Obviamente, o que vemos em 365 Dias: Hoje – sequência direta do filme de 2020 – são representações profundamente insalubres de sexo e relacionamentos que glamourizam e justificam várias formas de controle de abuso e dominação, mas que, convenhamos, ninguém que gosta desses filmes realmente se importa com a gravidade que habita a zona escura por trás dessas narrativas. E de certa forma, eles estão certos em não fazer isso. Se esses filmes conseguem ser algo, são puramente fantasias sexuais arquitetônicas que ganham vida na tela – apesar de não terem uma alma para chamar de sua.

Mesmo com problemas tão aparentes, prefiro acreditar que haja um entendimento entre o público de que essas obras não são e nunca poderiam ser reais, e embora pareça uma responsabilidade da crítica apontar que elas provavelmente não representam um bem social cabível, também parece um pouco ofensivo assumir que quem as aprecia não é capaz de separar a fantasia da realidade. Será? Uma das poucas boas ideias dessa sequência é ser explicitamente sobre o que acontece quando essa tal fantasia se desgasta e deixa apenas a dura realidade exposta.

Ok, vamos prosseguir. Após o sofrimento que foi a história de origem, agora Laura (Anna Maria Sieklucka) e Massimo (Michele Morrone) estão casados (acredite!) e alguns podem dizer até felizes. Laura perdeu seu bebê não nascido no acidente durante o clímax do primeiro filme, mas aparentemente ela está lidando bem, especialmente por estar novamente grávida, algo que têm mantido em segredo do seu “doce” marido.

Poderíamos presumir que nessa sequência o papel da mulher seria redimido após as polêmicas do anterior, porém não, aqui Laura é deixada para desempenhar o papel de dona de casa silenciosa mesmo. Para a alegria de quem torce pela “mocinha”, ela também não está nada contente com a função de ser a obediente esposa de um mafioso, mesmo ele insistindo que isso é para a “segurança” dela nesse novo e problemático mundo que entrou.

Será que agora ela vê o passado de outra forma? Que nada! Parte disso é sobre abordar os aspectos amplamente criticados da premissa do primeiro filme. Laura – mais uma vez – verbaliza abertamente que Massimo a sequestrou contra sua vontade, mas que estar ao lado dele é uma escolha dela, ou seja, reforçando a falsa sensação de poder feminino, quando o mesmo nunca existiu por parte dela.

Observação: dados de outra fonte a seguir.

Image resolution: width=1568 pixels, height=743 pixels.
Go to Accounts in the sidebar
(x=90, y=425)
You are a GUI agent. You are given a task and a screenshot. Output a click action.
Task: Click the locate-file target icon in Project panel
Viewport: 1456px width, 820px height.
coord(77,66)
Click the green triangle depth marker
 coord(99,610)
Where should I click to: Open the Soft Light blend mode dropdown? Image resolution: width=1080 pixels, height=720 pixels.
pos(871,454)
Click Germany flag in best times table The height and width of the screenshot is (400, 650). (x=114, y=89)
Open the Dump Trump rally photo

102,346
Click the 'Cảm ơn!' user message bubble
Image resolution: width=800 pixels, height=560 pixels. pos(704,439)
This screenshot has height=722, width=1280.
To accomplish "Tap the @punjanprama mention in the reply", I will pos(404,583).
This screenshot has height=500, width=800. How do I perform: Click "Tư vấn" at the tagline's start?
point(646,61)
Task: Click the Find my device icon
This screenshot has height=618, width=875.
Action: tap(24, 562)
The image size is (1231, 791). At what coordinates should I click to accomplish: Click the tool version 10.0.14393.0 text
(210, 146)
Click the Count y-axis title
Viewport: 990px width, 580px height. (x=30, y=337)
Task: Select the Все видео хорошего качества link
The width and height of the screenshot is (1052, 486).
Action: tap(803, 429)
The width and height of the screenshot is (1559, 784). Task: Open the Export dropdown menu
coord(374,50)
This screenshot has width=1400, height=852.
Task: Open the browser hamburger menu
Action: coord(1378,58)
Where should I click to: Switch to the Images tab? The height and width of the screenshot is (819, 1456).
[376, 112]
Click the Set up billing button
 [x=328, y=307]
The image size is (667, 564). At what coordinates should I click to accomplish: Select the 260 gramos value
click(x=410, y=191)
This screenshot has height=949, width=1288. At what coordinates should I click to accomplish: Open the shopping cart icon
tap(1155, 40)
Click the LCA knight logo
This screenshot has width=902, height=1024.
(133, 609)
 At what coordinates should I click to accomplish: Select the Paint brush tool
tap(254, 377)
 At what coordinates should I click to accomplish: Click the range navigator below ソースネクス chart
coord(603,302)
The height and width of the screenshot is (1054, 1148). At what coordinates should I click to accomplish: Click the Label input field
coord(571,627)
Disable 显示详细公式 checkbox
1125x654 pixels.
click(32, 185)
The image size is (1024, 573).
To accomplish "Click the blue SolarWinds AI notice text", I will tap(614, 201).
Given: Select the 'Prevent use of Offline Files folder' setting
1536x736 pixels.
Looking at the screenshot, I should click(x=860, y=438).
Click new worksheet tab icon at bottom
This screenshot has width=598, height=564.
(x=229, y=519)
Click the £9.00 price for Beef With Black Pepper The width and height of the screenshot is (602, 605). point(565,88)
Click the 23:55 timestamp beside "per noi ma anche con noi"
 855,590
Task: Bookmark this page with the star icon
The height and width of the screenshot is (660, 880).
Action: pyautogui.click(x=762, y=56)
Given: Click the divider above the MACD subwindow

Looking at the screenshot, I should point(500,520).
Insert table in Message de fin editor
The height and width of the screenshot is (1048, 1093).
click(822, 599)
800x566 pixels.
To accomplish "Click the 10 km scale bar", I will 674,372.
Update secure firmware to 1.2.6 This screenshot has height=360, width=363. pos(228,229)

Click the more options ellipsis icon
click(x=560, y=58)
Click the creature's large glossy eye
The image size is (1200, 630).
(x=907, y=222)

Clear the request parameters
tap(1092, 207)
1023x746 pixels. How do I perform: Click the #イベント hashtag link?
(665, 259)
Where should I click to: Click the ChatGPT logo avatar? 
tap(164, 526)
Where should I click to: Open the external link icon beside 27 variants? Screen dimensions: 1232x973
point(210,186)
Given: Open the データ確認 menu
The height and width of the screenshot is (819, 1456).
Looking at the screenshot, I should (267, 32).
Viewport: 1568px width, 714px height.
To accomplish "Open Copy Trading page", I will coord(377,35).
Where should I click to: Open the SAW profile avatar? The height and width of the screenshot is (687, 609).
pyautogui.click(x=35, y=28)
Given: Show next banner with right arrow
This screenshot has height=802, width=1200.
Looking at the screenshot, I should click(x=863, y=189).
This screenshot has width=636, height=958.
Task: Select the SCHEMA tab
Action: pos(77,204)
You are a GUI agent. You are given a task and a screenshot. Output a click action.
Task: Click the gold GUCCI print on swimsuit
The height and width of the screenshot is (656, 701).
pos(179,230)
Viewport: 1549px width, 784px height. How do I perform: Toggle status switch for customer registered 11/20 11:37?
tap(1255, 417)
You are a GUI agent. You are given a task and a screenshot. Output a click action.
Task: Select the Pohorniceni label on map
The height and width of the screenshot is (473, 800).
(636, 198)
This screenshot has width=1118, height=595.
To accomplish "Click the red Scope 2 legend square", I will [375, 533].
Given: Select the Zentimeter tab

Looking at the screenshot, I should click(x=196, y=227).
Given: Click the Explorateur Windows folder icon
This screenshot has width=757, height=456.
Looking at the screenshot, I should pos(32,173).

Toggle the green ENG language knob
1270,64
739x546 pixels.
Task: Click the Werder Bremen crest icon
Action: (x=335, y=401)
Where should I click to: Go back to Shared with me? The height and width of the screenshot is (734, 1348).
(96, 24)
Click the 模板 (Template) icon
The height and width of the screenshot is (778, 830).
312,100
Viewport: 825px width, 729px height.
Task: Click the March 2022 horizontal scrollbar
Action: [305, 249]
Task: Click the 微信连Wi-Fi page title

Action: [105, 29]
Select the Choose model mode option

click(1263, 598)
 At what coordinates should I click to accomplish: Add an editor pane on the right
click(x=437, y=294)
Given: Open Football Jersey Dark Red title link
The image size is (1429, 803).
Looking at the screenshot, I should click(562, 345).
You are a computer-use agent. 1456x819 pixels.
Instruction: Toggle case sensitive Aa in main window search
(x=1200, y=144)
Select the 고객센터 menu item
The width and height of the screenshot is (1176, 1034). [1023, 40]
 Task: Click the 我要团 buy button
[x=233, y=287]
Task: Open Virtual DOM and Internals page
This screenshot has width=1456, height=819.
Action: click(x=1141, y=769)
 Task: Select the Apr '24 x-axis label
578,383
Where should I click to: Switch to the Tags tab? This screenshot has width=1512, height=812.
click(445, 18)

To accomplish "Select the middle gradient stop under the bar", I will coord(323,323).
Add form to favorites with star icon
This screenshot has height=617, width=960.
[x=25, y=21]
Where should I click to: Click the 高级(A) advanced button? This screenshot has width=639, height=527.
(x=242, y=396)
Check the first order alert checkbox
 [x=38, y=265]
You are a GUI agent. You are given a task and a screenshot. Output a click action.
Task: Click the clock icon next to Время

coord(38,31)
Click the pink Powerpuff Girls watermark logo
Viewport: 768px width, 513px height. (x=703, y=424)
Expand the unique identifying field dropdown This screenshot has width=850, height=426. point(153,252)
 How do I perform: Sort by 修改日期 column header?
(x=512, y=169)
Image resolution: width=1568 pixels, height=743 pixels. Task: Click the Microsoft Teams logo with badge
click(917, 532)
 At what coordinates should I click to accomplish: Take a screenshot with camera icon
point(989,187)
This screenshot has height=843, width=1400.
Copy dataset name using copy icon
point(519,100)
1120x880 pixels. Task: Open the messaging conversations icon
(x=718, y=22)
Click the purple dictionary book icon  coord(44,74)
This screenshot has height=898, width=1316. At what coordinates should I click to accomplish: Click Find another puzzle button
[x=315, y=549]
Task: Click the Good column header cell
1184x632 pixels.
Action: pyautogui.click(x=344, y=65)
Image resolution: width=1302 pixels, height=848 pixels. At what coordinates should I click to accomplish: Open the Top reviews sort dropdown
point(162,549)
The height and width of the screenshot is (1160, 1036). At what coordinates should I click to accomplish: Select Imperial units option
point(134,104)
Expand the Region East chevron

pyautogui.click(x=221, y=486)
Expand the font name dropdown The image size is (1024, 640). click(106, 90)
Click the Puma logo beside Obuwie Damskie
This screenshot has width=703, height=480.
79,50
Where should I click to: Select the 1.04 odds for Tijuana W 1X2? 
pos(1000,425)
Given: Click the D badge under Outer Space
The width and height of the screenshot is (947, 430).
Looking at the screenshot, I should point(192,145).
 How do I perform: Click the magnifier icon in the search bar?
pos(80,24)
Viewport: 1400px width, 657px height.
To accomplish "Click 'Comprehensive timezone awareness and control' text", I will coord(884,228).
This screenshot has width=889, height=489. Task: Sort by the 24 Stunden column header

Mas há sim uma pequena mudança de desequilíbrio entre eles. Pelo menos dessa vez ela está mais afiada, já que, incapaz de perseguir suas próprias ambições e viver livremente, ela rapidamente se vê frustrada com sua nova vida. Ela acha que vive algo normal com ele, mas a relação só funciona na cama – onde é apenas mais um dos brinquedos dele. Dentro disso, Anna Maria Sieklucka também parece mais envolvida com a sua personagem, uma vez que Michele Morrone só serve mesmo para ser o rostinho (e corpinho) bonito que gera engajamento do público.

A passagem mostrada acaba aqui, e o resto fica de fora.